My time to sit and read anymore is limited. I asked for Neal Asher’s Brass Man for Christmas, but have been reading it most of the year, even starting over in June. It’s not that I find it boring. I’ve dumped other books for that much sooner. It’s simply that I only have a limited amount of time in the morning to read printed books, and that’s when I write.
So I have been listening to audio books. Mainly I listen to Audible, getting a monthly subscription and occasionally impulse buying a handful of books. Some people say it’s different listening to books than reading them. Yes and no. Unfortunately, most of the reading I’m getting done is by audio. So it’s listen or nothing at all, and as a writer, nothing at all is not an option.
Of course, there are differences. For starters, the narrator makes a huge difference. When I listened to Amy Duboff’s Cadicle series earlier this year, I caught myself saying “Stars!” sounding like the narrator. Anyone who knows me knows I seldom substitute swear words, except for the occasional “Frak!” For the most part, though, the readers I’ve listened to become invisible after a time. Except…
Currently, I’m listening to Sarah Weinman’s The Real Lolita, about the kidnapping that helped shape the Nabokov classic. I used to know Sarah fairly well. So when the narrator started, my first thought was, “That’s not Sarah!” Mind you, most people who read or listen to this won’t have known the author personally. And it’s not really a problem, just an amusing effect of listening to audio of an author I once knew. I also knew John Scalzi somewhat back in the day, but Wil Wheaton’s narration of his work enhances the story rather than throws me out of it.

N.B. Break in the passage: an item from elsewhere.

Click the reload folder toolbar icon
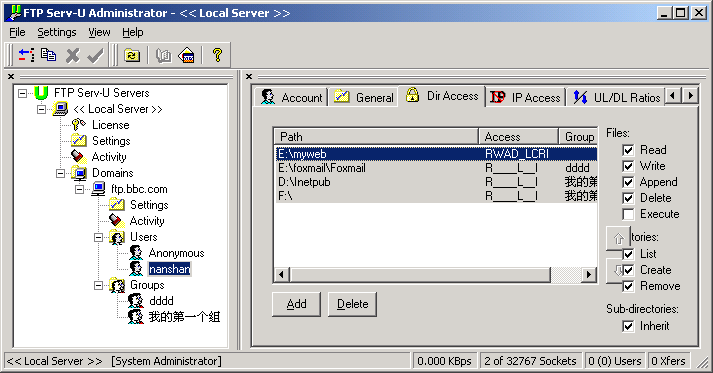 coord(132,55)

Audible is my main app. However, I also listen on Libby, an app by the people who created Overdrive. Libby is new and does a better job than the old Overdrive in managing downloaded audiobooks. However, the drawback to this is library books must be renewed every two weeks. If I don’t have time, or the book is long and popular (The Rise and Fall of the Third Reich was a recent example), I could end up losing a book in the middle and not be able to continue for several weeks. Audible, at least, is a subscription with a monthly credit. Once I have the book, it’s mine.
I have more challenges on my time with audio lately, mainly time. I don’t listen to audio when someone else is in the car. My wife and stepson are not fans of what I listen to. My wife says audiobooks don’t hold her attention. But my stepson has a brain condition that interferes with his reading. So if he’s interested, audio is a great way for him to get a book in. So I plan to start recording The Compact Universe for him. He loved what he read of Broken Skies, and I want to eventually read my own work. It’s something I’ve already discussed with Clayborn Press.